A questo impegno sono seguite altre azioni, come la sperimentazione di uno sportello virtuale di ascolto attivato da un’azienda con la collaborazione del centro antiviolenza Nondasola, che partirà a febbraio 2023.

Secondo lei come possiamo contrastare la cultura maschilista e patriarcale sul luogo di lavoro?
Io partirei dal dire che l’unica strada percorribile è fare in modo che tutte e tutti abbiano le stesse opportunità: di espressione, di crescita, di lavoro e in ambito lavorativo lo strumento più potente per garantire questo, è rappresentato dalla contrattazione.
Il sindacato da sempre tutela lavoratrici e lavoratori, oltre che pensionate e pensionati, ed è nello spirito del nostro statuo come CGIL la lotta contro ogni forma di discriminazione e la tutela dei diritti umani, civili, e sindacali.

Rispetto alla sua esperienza professionale, qual è la sua strategia per promuovere l’inclusione delle categorie più fragili e la parità di genere?
La contrattazione sociale territoriale che nasce con l’obiettivo di garantire i diritti di cittadinanza e promuovere l’inclusione sociale. È importante collaborare con gli enti territoriali e i comuni locali.

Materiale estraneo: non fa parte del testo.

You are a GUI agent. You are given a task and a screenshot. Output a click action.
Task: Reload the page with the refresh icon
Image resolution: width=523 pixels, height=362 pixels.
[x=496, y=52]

Per esempio, a Reggio Emilia la CGIL, insieme a Cisl e Uil ha sottoscritto un accordo con il Comune di Reggio Emilia per individuare e contrastare le nuove povertà. Accordo che ha avuto fin da subito il merito di fare rete tra i vari soggetti che sul territorio possono intervenire fattivamente sul contrasto alle disuguaglianze vecchie ed emergenti ( rappresentanti associazioni datoriali, enti di formazione, organizzazioni sindacali ) e che si è posto come primo obiettivo il superamento del mismtach tra domanda e offerta di lavoro
Come abbiamo più volte riportato, abbiamo molto lavoro da fare e noi ci siamo.